[Rows from a data source]
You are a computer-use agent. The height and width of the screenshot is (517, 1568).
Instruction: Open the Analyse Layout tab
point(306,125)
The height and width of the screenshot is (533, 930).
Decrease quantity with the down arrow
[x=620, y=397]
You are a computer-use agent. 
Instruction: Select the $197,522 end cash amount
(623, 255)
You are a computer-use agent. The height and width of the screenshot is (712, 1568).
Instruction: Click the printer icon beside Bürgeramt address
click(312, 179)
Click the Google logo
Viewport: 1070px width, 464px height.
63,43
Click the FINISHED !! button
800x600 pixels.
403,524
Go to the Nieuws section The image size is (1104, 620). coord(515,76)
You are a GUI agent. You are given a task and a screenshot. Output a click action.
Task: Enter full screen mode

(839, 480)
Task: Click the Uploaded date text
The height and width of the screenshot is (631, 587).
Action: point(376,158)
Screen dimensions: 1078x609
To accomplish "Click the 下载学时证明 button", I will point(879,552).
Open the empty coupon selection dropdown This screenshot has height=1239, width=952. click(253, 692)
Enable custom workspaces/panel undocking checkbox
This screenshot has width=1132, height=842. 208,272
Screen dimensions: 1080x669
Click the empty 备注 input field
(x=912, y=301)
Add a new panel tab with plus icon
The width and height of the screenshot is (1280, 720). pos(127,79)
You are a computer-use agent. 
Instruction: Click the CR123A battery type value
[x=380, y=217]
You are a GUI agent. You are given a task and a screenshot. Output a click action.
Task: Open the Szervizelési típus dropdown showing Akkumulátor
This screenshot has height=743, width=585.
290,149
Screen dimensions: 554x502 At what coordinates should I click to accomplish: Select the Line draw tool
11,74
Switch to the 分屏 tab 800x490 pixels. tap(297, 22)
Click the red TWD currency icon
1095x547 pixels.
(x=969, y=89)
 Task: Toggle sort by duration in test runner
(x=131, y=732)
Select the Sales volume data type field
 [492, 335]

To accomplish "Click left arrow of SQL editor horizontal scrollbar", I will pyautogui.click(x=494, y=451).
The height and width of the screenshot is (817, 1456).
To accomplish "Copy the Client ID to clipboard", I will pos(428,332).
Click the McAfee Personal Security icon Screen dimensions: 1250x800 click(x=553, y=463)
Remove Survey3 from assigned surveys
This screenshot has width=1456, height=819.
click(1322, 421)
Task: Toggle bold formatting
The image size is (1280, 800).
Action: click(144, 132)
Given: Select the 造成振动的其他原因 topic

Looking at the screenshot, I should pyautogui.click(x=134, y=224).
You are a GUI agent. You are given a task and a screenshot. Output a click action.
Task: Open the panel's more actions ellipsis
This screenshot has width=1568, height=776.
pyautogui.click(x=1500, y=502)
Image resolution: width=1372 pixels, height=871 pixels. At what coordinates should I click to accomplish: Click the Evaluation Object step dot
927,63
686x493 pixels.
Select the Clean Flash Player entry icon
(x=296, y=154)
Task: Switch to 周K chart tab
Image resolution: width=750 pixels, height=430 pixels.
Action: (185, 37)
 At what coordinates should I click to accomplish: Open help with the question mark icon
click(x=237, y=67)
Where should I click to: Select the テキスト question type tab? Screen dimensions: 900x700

* [Set problem] Can you write out every one of the rows above, word for word and unchanged?

* [Result below]
You are a computer-use agent. The height and width of the screenshot is (517, 1568).
Instruction: Open the Analyse Layout tab
point(306,125)
The height and width of the screenshot is (533, 930).
Decrease quantity with the down arrow
[x=620, y=397]
You are a computer-use agent. 
Instruction: Select the $197,522 end cash amount
(623, 255)
You are a computer-use agent. The height and width of the screenshot is (712, 1568).
Instruction: Click the printer icon beside Bürgeramt address
click(312, 179)
Click the Google logo
Viewport: 1070px width, 464px height.
63,43
Click the FINISHED !! button
800x600 pixels.
403,524
Go to the Nieuws section The image size is (1104, 620). coord(515,76)
You are a GUI agent. You are given a task and a screenshot. Output a click action.
Task: Enter full screen mode

(839, 480)
Task: Click the Uploaded date text
The height and width of the screenshot is (631, 587).
Action: point(376,158)
Screen dimensions: 1078x609
To accomplish "Click the 下载学时证明 button", I will point(879,552).
Open the empty coupon selection dropdown This screenshot has height=1239, width=952. click(253, 692)
Enable custom workspaces/panel undocking checkbox
This screenshot has width=1132, height=842. 208,272
Screen dimensions: 1080x669
Click the empty 备注 input field
(x=912, y=301)
Add a new panel tab with plus icon
The width and height of the screenshot is (1280, 720). pos(127,79)
You are a computer-use agent. 
Instruction: Click the CR123A battery type value
[x=380, y=217]
You are a GUI agent. You are given a task and a screenshot. Output a click action.
Task: Open the Szervizelési típus dropdown showing Akkumulátor
This screenshot has height=743, width=585.
290,149
Screen dimensions: 554x502 At what coordinates should I click to accomplish: Select the Line draw tool
11,74
Switch to the 分屏 tab 800x490 pixels. tap(297, 22)
Click the red TWD currency icon
1095x547 pixels.
(x=969, y=89)
 Task: Toggle sort by duration in test runner
(x=131, y=732)
Select the Sales volume data type field
 [492, 335]

To accomplish "Click left arrow of SQL editor horizontal scrollbar", I will pyautogui.click(x=494, y=451).
The height and width of the screenshot is (817, 1456).
To accomplish "Copy the Client ID to clipboard", I will pos(428,332).
Click the McAfee Personal Security icon Screen dimensions: 1250x800 click(x=553, y=463)
Remove Survey3 from assigned surveys
This screenshot has width=1456, height=819.
click(1322, 421)
Task: Toggle bold formatting
The image size is (1280, 800).
Action: click(144, 132)
Given: Select the 造成振动的其他原因 topic

Looking at the screenshot, I should pyautogui.click(x=134, y=224).
You are a GUI agent. You are given a task and a screenshot. Output a click action.
Task: Open the panel's more actions ellipsis
This screenshot has width=1568, height=776.
pyautogui.click(x=1500, y=502)
Image resolution: width=1372 pixels, height=871 pixels. At what coordinates should I click to accomplish: Click the Evaluation Object step dot
927,63
686x493 pixels.
Select the Clean Flash Player entry icon
(x=296, y=154)
Task: Switch to 周K chart tab
Image resolution: width=750 pixels, height=430 pixels.
Action: (185, 37)
 At what coordinates should I click to accomplish: Open help with the question mark icon
click(x=237, y=67)
Where should I click to: Select the テキスト question type tab? Screen dimensions: 900x700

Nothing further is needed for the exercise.